- [ASSIGNED TASK]:
Where the line containing "The height and" appears in the records below, begin there and repeat each line exactly through the final one, dropping all pictures.

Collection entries
▼▼▼

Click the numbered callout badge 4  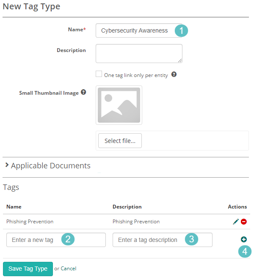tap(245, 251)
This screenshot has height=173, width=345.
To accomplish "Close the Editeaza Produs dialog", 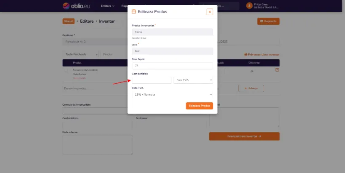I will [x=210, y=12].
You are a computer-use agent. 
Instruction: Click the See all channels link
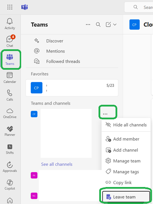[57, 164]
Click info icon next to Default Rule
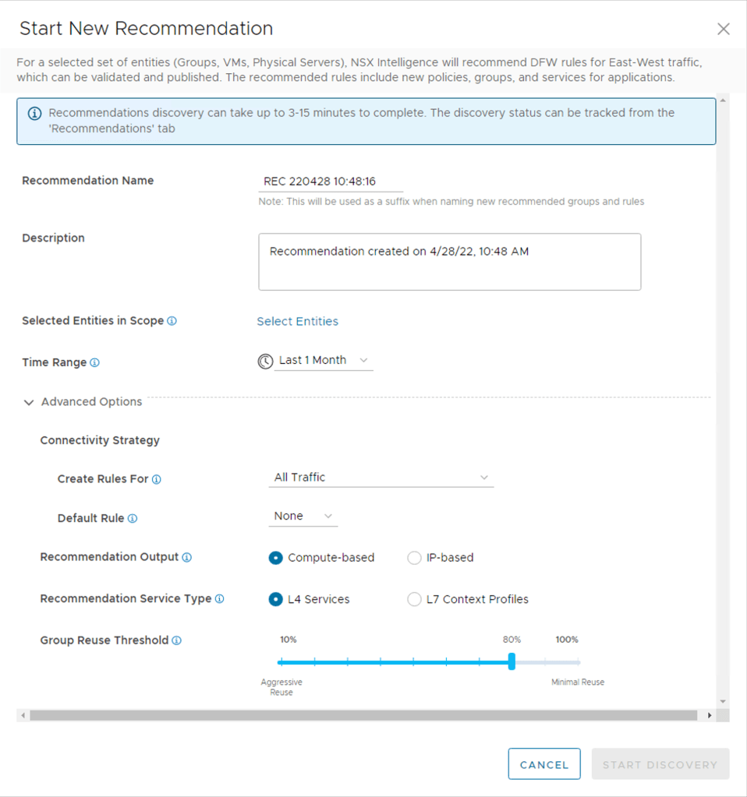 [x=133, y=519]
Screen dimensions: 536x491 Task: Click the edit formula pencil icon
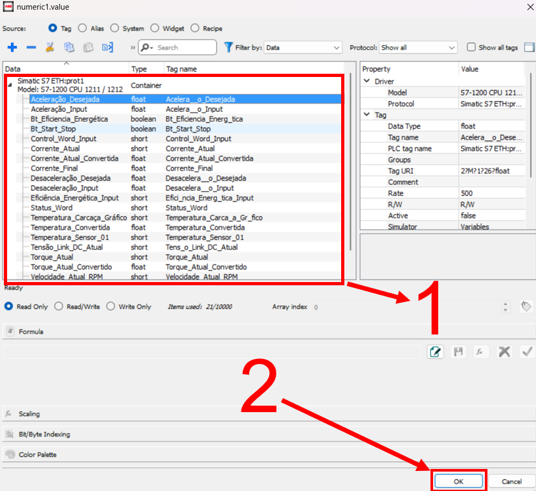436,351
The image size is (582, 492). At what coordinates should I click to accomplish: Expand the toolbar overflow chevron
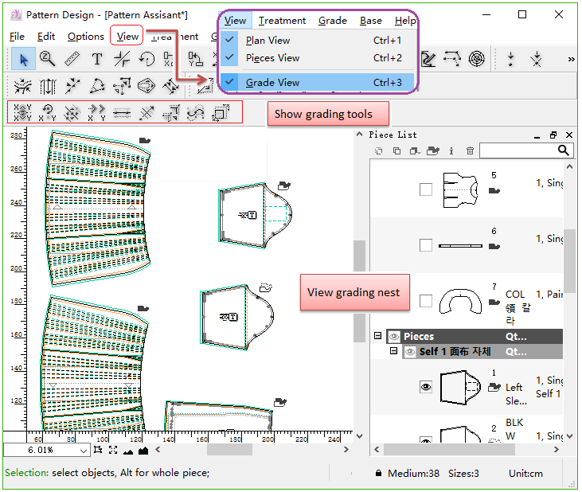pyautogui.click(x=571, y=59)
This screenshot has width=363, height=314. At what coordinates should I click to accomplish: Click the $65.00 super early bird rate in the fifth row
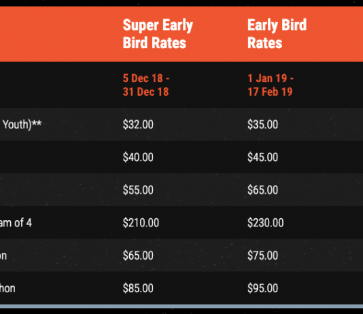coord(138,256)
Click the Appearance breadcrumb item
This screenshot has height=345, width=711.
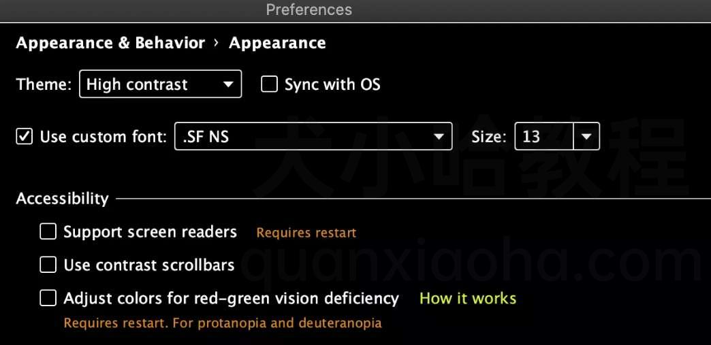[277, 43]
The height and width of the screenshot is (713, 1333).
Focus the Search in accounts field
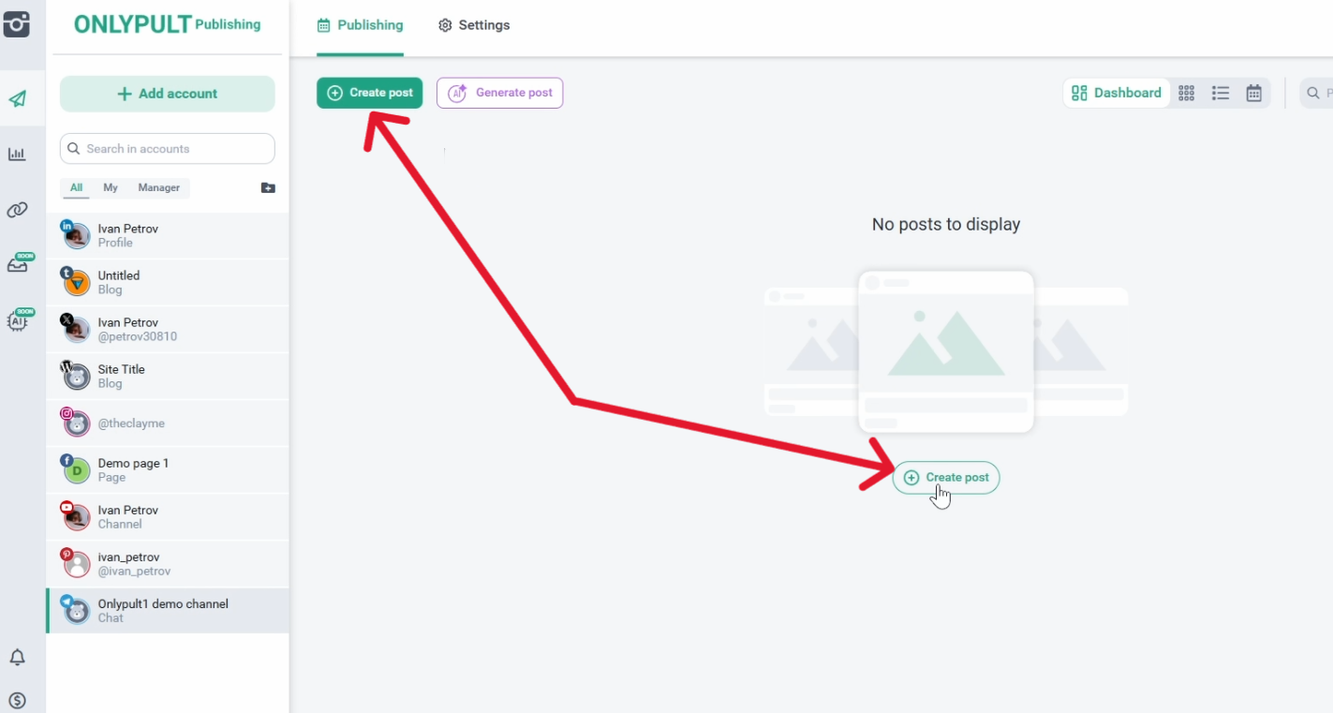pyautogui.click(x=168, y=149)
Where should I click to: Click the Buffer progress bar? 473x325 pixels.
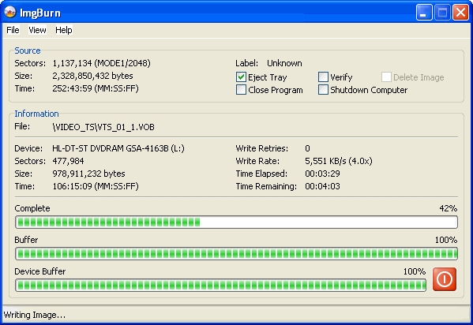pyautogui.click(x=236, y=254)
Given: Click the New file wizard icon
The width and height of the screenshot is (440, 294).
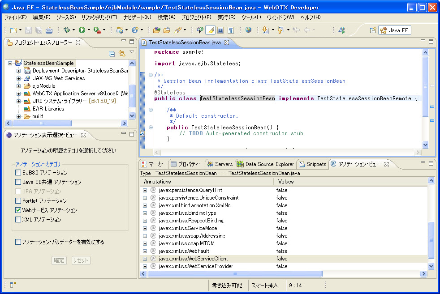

▲▲▲

- [ANSWER TO THIS TASK]:
The height and width of the screenshot is (713, 1333).
Focus the Search in accounts field
pyautogui.click(x=168, y=149)
Where should I click to: Click the Buffer progress bar? 473x325 pixels.
pyautogui.click(x=236, y=254)
Given: Click the New file wizard icon
The width and height of the screenshot is (440, 294).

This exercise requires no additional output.